→ **QUOTED PASSAGE**
We’ve always been at war with Eurasia, Dept.

What with Robert Pondiscio’s welcome and well-written article extolling the benefits of Direct Instruction (Zig Engelmann’s method for instruction) and thereby praising direct instruction in general, there are indications that others may be following suit.  I just read a blog piece by a math teacher who has reached the eye-opening conclusion that conceptual understanding doesn’t always have to precede procedural fluency. In fact, procedures may not be the bogeyman that math reformers have been saying they are for the past hundred years or so.

And it isn’t as if math teachers have routinely refused to teach the conceptual understanding. It’s just that if you’ve spent any time at all in a classroom, you will have noticed that your students glom on to the procedures.  And unless the conceptual understanding piece was part and parcel of the procedure (as is the case with adding and subtracting with regrouping) few if any remember the underlying concepts.  This has led to math texts now “drilling understanding” by making students do the conceptual understanding piece as if it were the algorithm itself; i.e., 3 by 5 rectangles and shading the appropriate parts to represent 2/3 x 4/5 as a means to “understand” what fractional multiplication is.

→ **DATA SHOWN**
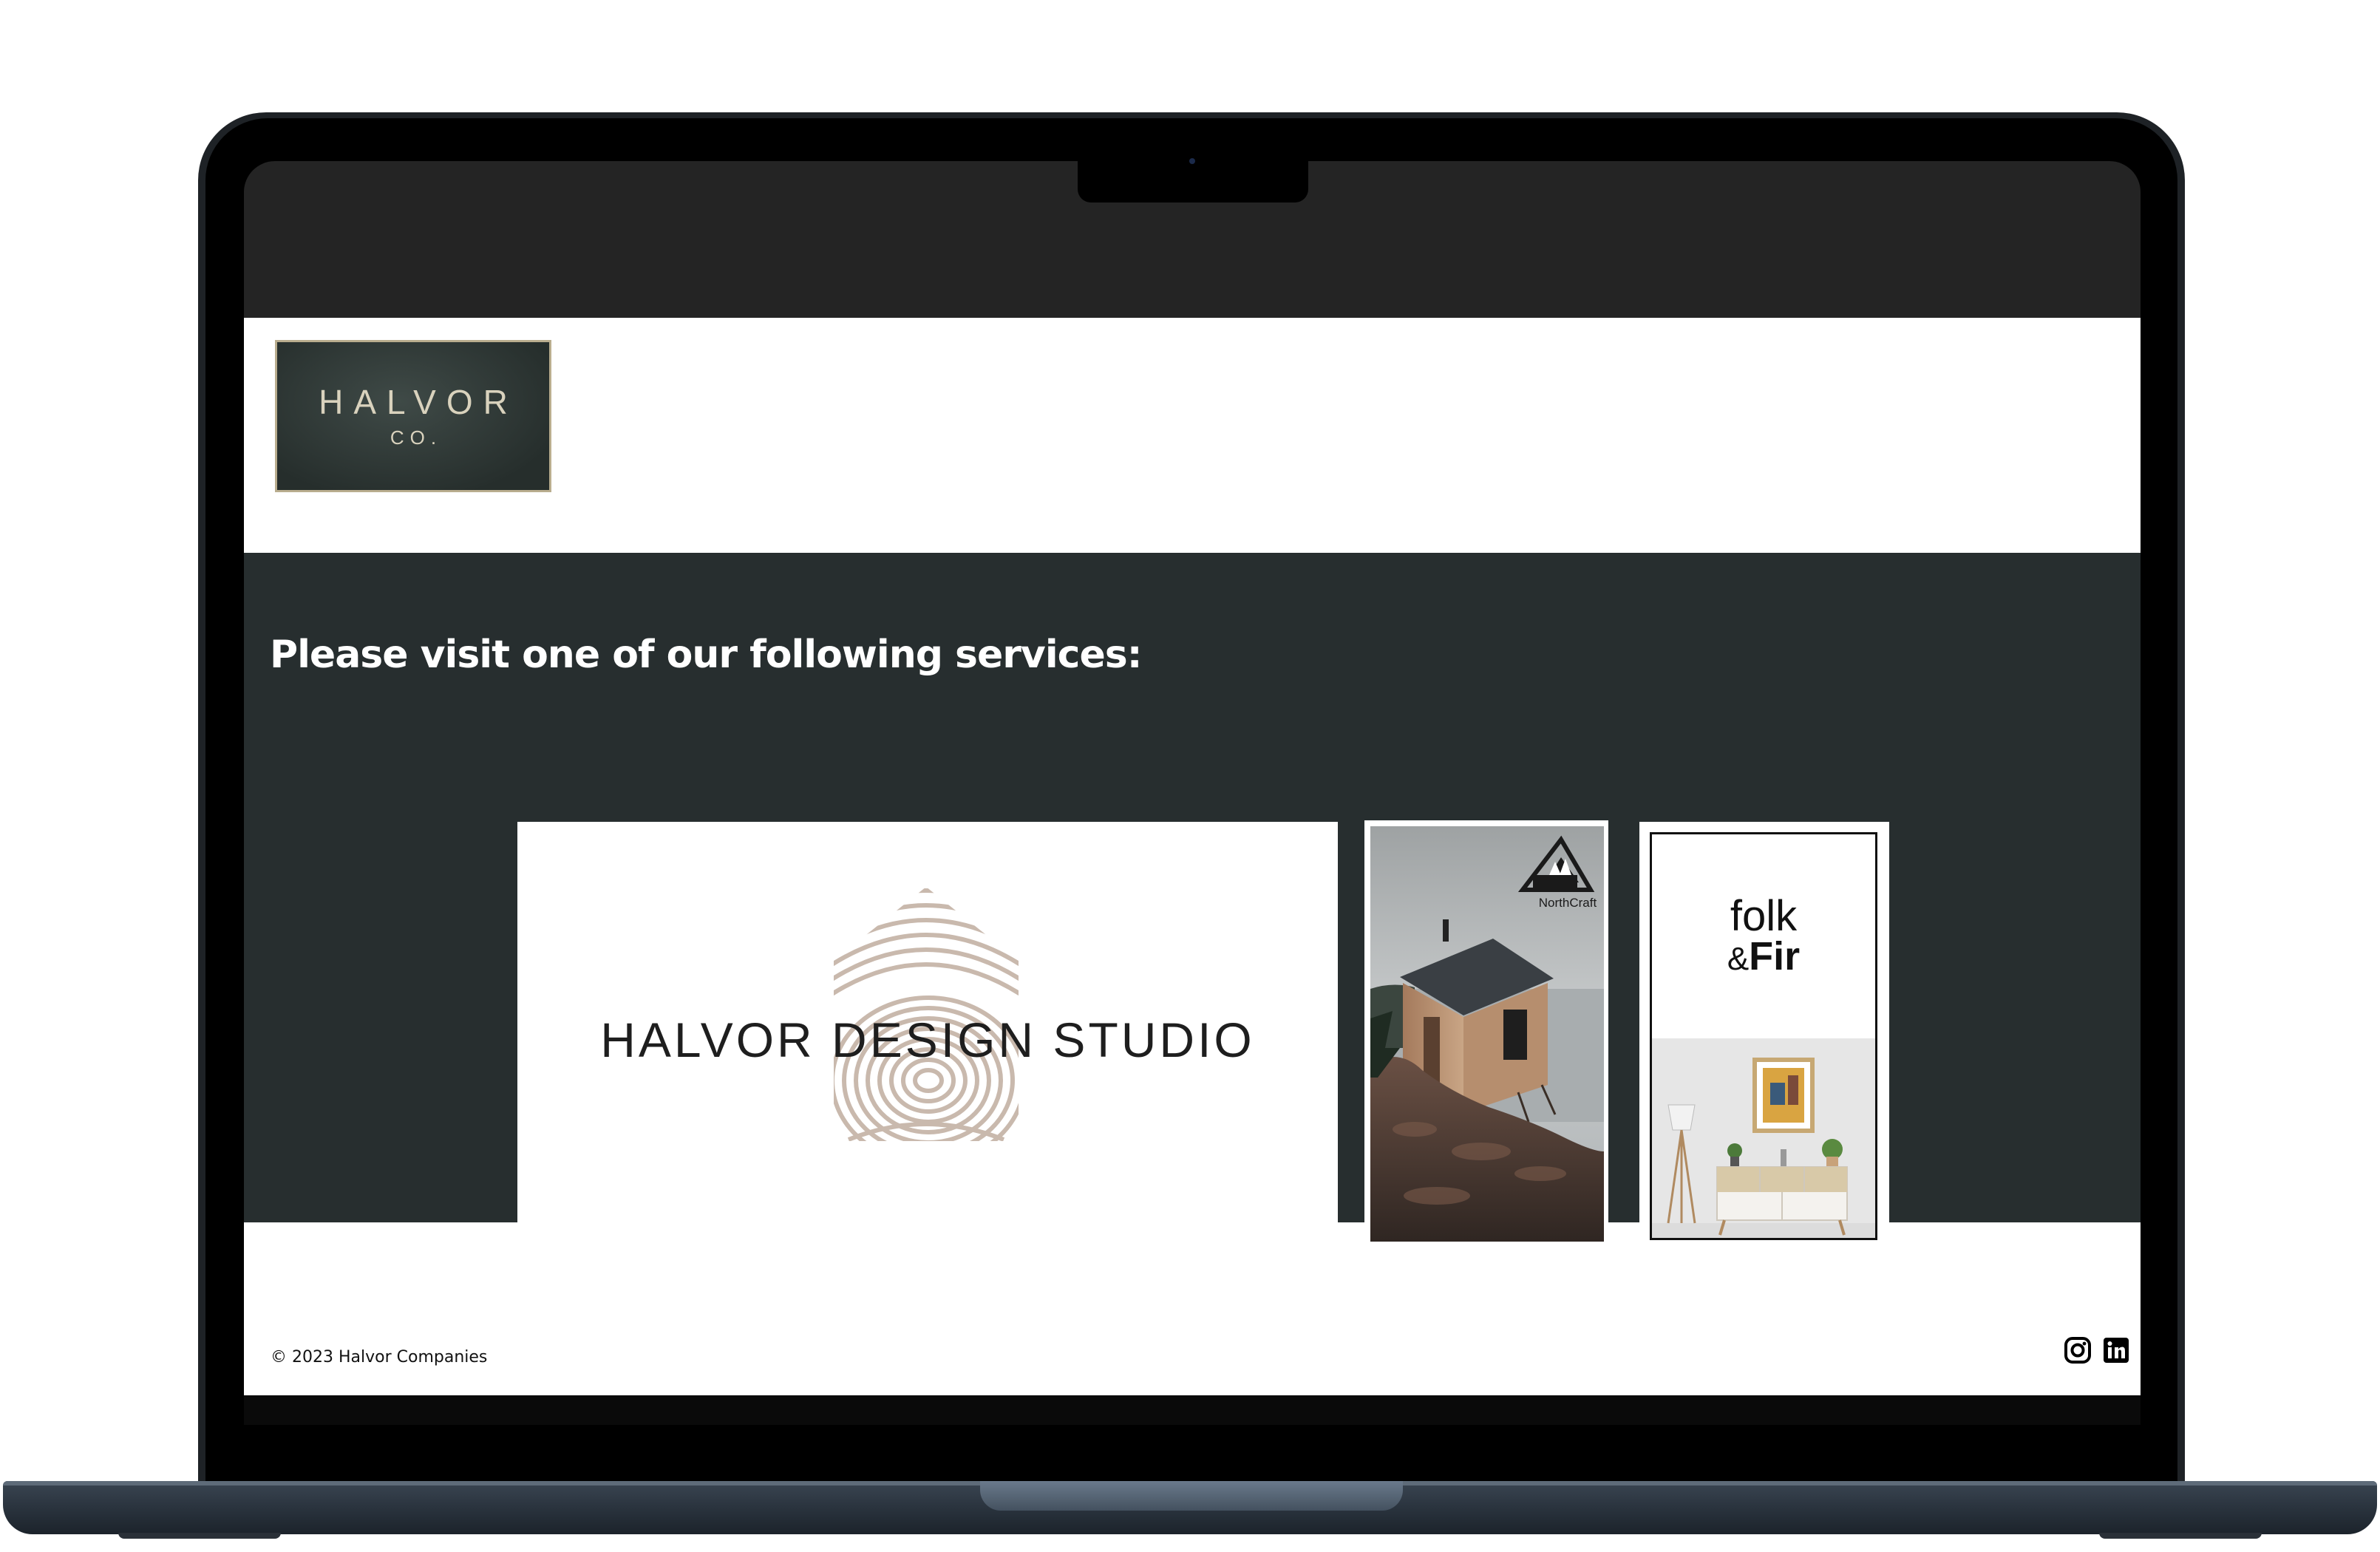 Image resolution: width=2380 pixels, height=1552 pixels. I want to click on folk-text: folk, so click(1764, 916).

→ **TASK STATEMENT**
In the post above on direct instruction and math teaching, what conclusion did the math teacher who wrote the blog piece reach?

→ **SOLUTION TO THIS EXERCISE**
Conceptual understanding doesn't always have to come before procedural fluency.